Self-Care

Why It’s So Healing to Tell Your Birth Story and 3 Things You Can Do to Process It

With everything that comes with new mom life — sleep deprivation, feeding, healing, adjusting — so many of us never take the time to pause and reflect on what just happened: You gave birth.

Whether yours was traumatic or uncomplicated, birthing another human is a big deal. A very very very big deal. And it’s unfortunate that our society perpetuates the idea that giving birth is an ordinary, run-of-the-mill, everyday event that our bodies were built to endure. 

It’s so easy, too easy, for us to breeze past the depth of this experience because everything and everyone is focused on the baby. But you’re a newborn too and deserve the time and space to adjust to this new life too. 

Storytelling is how we learn and it’s where we begin. 

Think about high school history class. When the teacher made you memorize arbitrary dates, it was torture. But when they told you the story of how Henry The Eighth blew through wives like a newborn blows out pajamas, you remembered everyone’s name. Because it was a fun, compelling story. This is how we connect to ourselves, others, and process events.

When it comes to our birth stories, we can’t process and live at the same time. Telling our birth story, repeating our birth story, helps deepen our understanding of our experience and how we feel about what happened. When we repeat our stories we create deeper neural pathways and connections that can then override our perceived feelings and interpretations. Cool, right?

We can literally change the narrative. We can hold and shift the subconscious messaging in our brains and how we experience our history and our “role” in the story. We can honor what happened, learn from what we wish was different, and use that to inform our future.

Here’s an example of why telling your story out loud multiple times matters.

Before I had my first baby, we moved to a new town and my first new mom friend told me her birth story. The first two times, she painted a scene of ease and acceptance. The third time, things changed. I saw her remembering other details, questioning what happened, and processing parts she hadn’t let herself remember before. Soon she was pregnant again. And this time, when she told me she started shaping how she wanted to experience this second birth. Her hopes and choices became clear.

Ok Anne, I get it, I should start talking through my birth story to help heal myself, my ancestry, and not let this weigh down the rest of my life. But what if I don’t want to? What happens if I don’t tell my birth story?

Like everything else in life, this is your choice. But when we don’t share our stories, when we don’t give ourselves a chance to revisit or process them, we won’t fully heal. Our body stores these unresolved emotions and they can turn into feelings of anxiety, depression, and rage

Maybe your birth was uncomplicated, traumatic, fast, slow, medicated, or unmedicated. Maybe you had an emergency cesarean, weren’t treated well by your care team, or had your baby in the car on your way to the hospital. There are so many scenarios and none of them are in our control. It makes sense that we need time and space to actually understand what happened. 

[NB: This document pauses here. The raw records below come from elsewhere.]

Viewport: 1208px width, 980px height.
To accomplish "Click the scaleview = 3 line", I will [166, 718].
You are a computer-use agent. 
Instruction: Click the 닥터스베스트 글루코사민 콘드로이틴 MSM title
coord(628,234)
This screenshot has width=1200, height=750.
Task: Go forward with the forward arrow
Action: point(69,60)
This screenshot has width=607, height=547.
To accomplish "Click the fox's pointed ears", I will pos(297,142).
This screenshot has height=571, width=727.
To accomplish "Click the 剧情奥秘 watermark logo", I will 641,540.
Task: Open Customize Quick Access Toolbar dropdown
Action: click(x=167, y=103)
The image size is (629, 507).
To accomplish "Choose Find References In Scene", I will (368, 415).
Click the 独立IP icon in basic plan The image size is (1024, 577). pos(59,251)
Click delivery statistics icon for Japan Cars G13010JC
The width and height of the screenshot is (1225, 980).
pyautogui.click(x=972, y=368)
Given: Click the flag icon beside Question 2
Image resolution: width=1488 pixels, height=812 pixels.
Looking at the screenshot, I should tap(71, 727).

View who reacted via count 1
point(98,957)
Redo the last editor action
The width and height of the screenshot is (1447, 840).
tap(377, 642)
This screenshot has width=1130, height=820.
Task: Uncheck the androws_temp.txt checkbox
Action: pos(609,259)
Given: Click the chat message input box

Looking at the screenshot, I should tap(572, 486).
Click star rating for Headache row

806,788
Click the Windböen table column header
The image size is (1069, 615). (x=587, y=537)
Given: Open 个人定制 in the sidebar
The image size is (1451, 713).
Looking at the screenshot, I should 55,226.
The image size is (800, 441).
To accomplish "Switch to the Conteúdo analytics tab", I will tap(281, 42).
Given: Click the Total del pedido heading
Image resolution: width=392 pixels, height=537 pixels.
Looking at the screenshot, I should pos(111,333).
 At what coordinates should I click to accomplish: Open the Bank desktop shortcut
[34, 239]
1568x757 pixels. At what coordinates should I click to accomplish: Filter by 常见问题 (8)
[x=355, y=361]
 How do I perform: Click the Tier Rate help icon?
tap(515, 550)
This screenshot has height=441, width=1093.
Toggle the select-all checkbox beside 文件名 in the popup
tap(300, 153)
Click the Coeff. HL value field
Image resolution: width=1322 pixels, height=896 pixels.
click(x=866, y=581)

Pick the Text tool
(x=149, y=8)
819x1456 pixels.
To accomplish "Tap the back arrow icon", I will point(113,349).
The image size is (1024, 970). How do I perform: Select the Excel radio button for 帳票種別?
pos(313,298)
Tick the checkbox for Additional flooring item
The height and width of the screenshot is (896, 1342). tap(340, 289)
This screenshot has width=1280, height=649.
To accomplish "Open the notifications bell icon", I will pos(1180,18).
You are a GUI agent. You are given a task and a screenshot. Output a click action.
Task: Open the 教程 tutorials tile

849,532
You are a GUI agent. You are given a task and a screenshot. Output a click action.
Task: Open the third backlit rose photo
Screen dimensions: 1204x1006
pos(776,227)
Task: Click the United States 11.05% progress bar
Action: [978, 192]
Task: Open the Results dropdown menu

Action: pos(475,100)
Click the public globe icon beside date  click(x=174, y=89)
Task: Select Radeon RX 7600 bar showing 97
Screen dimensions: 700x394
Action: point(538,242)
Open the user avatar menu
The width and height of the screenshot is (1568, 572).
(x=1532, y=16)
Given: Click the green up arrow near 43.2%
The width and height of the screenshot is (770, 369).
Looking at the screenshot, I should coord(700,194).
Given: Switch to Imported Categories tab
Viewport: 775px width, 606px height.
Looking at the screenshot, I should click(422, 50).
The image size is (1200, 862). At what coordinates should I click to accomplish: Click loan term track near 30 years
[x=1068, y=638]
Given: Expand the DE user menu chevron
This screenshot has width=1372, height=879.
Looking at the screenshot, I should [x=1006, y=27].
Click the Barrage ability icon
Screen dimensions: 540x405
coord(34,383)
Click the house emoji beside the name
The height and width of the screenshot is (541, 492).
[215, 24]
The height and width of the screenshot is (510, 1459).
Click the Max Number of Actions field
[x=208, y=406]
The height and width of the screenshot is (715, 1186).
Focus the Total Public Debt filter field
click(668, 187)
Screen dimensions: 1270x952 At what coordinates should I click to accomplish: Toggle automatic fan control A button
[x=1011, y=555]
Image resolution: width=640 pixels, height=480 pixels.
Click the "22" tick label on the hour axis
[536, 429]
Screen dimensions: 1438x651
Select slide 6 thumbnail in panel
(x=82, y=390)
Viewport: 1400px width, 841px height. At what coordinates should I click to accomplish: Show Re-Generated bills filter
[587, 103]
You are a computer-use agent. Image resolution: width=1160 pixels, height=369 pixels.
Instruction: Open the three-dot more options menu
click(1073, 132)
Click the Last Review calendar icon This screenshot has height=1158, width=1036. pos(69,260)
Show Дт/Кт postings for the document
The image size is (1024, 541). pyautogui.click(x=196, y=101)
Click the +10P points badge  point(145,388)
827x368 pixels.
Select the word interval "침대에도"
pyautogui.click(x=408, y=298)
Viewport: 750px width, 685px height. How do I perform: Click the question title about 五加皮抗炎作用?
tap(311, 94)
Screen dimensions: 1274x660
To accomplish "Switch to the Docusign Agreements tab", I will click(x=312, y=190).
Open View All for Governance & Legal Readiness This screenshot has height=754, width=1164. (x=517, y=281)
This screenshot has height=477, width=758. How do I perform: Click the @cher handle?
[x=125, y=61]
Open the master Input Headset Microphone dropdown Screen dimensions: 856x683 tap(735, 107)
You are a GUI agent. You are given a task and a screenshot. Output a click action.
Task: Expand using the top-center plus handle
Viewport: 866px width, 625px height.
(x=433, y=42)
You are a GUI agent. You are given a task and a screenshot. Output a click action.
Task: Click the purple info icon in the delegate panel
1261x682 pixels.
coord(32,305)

It is part of the healing process to talk about this. Talk about the transitions, the fears, the dreams. You can tell your story to someone or write it down. Whichever feels like the next right step for you. Moving through the trauma of childbirth (because no matter how you shake it, childbirth is a trauma), is part of the process. 

To help you explore this process, here are my recommendations for how to move through and share your postpartum experience.

Breathwork

Harness the power of your breath to literally recalibrate and calm your nervous system. Learn more about box breathing here. This will help ground and center your mind and self.

Tapping

This ancient practice drawing on the body’s meridian points and utilizing acupressure and rhythmic tapping along with mantras helps to shift neural pathways and create new pathways. You can read more about tapping here.

Journal

Make time and do it while it’s fresh. If there are parts you don’t remember clearly, ask your partner, doula, or support person to help you fill in the gaps. You can also ask them to share their perspective if you’re open to that. 

Here are some prompts that may help you get started…

  • When I gave birth I felt…
  • My first thought when I held my baby was…
  • The people in the room with me were…and they were doing…
  • I was surprised that…
  • I felt…
  • I was scared that…
  • I was excited for…
  • That first night was…
  • When we got home I felt…

Tell your story

When you are ready, you can read what you wrote out loud. By yourself. Then to someone else. Then to another someone else. You can riff on it. You can ask for feedback or ask a friend to share their story. Or you can submit your story to pstprtm here 😉

You are important. Your story is important. And remember, when you share yours, you invite other birthing people to share their own. That’s the kind of healing ripple effect we’re after.